* [Records to use]
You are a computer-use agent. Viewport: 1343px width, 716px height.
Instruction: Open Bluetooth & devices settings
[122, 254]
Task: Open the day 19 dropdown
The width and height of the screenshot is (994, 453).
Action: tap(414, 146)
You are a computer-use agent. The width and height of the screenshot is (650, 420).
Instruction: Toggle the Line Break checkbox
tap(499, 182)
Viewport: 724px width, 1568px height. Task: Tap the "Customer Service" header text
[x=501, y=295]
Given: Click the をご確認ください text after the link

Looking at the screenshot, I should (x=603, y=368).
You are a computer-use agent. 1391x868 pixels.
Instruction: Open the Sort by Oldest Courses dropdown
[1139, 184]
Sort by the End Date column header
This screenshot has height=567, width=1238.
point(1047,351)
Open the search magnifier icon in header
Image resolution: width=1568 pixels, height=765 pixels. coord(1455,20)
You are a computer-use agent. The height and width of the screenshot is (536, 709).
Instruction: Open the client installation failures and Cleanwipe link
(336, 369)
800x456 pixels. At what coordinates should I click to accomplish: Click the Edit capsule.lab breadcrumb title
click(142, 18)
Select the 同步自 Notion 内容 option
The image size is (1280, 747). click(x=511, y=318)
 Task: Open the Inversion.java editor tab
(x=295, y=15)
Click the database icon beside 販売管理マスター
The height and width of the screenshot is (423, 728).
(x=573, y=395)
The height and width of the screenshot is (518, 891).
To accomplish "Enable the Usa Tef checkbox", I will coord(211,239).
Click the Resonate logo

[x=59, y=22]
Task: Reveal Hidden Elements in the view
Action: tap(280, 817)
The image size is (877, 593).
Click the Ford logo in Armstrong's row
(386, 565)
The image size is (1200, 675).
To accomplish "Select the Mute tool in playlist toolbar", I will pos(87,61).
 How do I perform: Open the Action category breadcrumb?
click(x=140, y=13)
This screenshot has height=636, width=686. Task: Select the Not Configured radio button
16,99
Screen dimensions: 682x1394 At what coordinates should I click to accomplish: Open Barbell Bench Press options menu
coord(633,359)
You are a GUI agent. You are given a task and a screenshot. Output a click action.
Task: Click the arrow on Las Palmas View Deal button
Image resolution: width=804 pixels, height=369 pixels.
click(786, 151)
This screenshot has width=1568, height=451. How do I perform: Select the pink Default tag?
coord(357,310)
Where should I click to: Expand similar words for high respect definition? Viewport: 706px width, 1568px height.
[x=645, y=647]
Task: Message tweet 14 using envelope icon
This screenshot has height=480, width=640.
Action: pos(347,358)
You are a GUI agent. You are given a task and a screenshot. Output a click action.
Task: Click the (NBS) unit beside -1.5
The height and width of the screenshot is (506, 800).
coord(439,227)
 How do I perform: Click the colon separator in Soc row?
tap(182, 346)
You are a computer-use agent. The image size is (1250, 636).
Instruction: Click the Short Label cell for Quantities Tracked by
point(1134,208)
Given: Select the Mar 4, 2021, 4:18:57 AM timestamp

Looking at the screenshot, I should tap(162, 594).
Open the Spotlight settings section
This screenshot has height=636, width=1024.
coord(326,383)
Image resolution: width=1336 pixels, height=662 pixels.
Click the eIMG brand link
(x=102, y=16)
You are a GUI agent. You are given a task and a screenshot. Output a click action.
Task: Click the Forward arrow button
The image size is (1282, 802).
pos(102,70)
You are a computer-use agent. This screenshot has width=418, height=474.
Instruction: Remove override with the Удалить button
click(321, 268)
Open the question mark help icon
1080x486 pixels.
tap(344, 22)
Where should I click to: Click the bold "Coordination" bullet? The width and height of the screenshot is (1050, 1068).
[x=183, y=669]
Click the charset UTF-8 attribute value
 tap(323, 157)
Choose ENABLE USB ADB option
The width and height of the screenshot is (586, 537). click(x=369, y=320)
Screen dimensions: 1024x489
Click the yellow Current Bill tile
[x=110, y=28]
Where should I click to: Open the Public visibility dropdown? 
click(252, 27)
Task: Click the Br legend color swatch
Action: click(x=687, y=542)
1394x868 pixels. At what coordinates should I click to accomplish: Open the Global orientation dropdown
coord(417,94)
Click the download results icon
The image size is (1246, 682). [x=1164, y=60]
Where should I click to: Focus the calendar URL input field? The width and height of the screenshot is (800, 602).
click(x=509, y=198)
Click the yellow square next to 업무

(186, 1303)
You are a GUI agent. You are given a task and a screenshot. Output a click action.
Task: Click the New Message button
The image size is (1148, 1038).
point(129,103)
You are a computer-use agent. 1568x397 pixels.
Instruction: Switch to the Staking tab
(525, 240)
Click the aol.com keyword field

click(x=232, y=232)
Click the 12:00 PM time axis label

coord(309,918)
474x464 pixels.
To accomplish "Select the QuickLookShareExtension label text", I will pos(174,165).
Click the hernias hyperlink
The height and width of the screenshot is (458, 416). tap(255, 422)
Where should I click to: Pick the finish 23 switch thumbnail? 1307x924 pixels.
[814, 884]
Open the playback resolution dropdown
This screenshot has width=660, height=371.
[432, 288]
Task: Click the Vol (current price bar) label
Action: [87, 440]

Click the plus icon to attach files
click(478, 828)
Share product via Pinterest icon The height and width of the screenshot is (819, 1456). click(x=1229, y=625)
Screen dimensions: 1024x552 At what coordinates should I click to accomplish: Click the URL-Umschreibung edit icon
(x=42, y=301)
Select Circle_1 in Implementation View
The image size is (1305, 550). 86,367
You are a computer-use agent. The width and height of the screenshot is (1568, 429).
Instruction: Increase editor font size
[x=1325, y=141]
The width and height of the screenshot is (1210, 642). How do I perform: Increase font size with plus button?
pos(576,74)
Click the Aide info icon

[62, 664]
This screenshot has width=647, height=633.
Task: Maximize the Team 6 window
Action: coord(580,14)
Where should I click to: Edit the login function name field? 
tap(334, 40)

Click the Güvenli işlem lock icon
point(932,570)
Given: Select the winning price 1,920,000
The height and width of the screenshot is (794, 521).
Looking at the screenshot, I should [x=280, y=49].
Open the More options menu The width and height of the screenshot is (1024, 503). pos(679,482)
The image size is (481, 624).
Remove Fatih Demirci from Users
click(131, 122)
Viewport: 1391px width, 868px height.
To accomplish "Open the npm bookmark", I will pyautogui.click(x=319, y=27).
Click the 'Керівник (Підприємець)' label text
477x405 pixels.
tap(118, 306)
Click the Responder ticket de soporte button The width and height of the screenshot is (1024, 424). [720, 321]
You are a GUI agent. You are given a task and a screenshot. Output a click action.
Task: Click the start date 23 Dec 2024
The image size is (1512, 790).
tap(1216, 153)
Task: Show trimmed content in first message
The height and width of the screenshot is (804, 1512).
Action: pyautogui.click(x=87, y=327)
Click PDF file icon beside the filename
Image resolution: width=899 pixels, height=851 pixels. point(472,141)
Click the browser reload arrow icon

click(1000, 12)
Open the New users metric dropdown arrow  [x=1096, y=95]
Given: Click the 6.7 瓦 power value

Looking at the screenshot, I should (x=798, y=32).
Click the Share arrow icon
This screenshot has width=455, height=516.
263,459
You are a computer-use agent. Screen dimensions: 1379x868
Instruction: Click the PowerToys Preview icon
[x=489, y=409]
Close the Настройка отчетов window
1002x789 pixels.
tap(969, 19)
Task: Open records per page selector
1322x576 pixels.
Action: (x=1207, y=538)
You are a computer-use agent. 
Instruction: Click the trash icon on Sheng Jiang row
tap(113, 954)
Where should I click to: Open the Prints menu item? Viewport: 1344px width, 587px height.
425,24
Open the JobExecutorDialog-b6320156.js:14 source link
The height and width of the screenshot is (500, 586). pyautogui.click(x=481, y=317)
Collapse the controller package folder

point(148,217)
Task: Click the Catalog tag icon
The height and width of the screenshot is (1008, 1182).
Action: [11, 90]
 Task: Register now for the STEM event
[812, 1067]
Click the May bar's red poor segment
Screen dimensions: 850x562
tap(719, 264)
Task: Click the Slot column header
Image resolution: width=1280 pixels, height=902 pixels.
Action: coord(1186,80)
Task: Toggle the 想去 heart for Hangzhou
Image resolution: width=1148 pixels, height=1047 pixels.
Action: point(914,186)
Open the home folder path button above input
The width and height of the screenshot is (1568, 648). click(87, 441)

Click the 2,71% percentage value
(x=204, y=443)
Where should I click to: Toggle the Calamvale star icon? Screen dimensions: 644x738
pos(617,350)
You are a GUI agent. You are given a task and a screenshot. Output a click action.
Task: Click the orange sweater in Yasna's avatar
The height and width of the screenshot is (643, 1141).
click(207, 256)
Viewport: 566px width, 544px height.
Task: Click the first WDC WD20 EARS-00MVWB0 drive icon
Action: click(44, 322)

* [Assignment]
Copy each line above that has the word "computer".

* [Task output]
You are a computer-use agent. Viewport: 1343px width, 716px height.
You are a computer-use agent. The width and height of the screenshot is (650, 420).
You are a computer-use agent. 1391x868 pixels.
You are a computer-use agent. The height and width of the screenshot is (536, 709).
You are a computer-use agent. The image size is (1250, 636).
You are a computer-use agent. This screenshot has width=418, height=474.
You are a computer-use agent. 1568x397 pixels.
You are a computer-use agent. The width and height of the screenshot is (1568, 429).
You are a computer-use agent. Screen dimensions: 1379x868
You are a computer-use agent. 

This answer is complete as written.